By Morf Morford, Tacoma Daily Index

The story is told of an emperor of Ancient Rome calling on his wisest counselors and advisors to tell him one statement that stayed true – for every person, of every class, every historical era and every situation.

This would be a statement of fact that could not be argued with.

This would not be a statement of faith or belief or intention.

This would not be an opinion or a position.

This would be a statement that held true for everyone of us, in every situation, for all time.

The one statement that prevailed was “This too, shall pass”.

Whatever is going on, peace or strife, productive employment or marginalized idleness, winter, summer, fall or spring, it doesn’t matter; what is happening now will not be frozen in time.

“This too, shall pass” stands true for children, for adults of all backgrounds and for those satisfied – or dissatisfied – with their current situations.

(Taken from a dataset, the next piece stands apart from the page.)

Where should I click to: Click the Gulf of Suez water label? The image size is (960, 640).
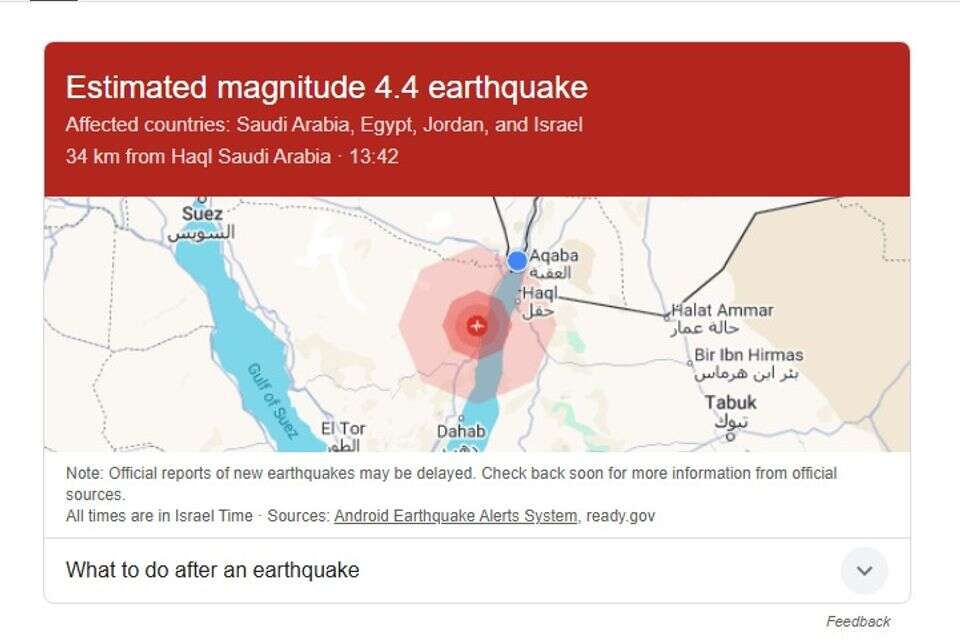(x=272, y=401)
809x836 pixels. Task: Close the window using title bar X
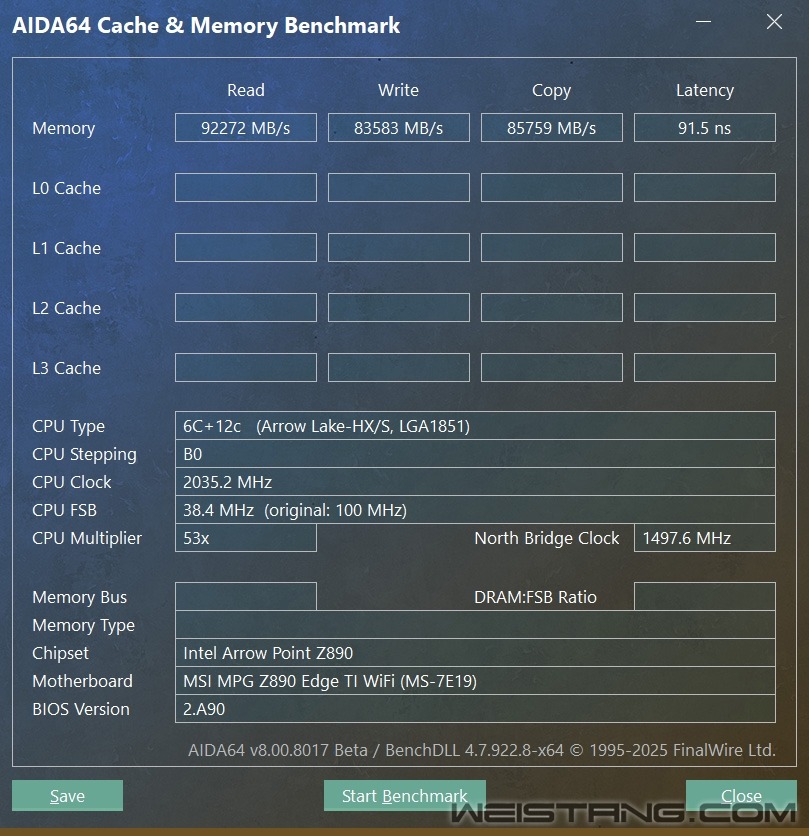774,23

No situation, no matter how difficult, challenging or even wonderful will be permanent.

I had always assumed that “This too, shall pass” was perhaps the only statement that held true in spite of the swirl of ever-shifting trends, taste and history.

But thanks to a convergences of difficult and challenges circumstances lately, a new, equally universal, summary statement has emerged; “There is a lot you don’t know”.

Like “This too, shall pass”, “There is a lot you don’t know” is near universal in its application.

I find the older I get and the closer I look at any given area or aspect of life, the more I realize how little I know and how much there is to yet learn.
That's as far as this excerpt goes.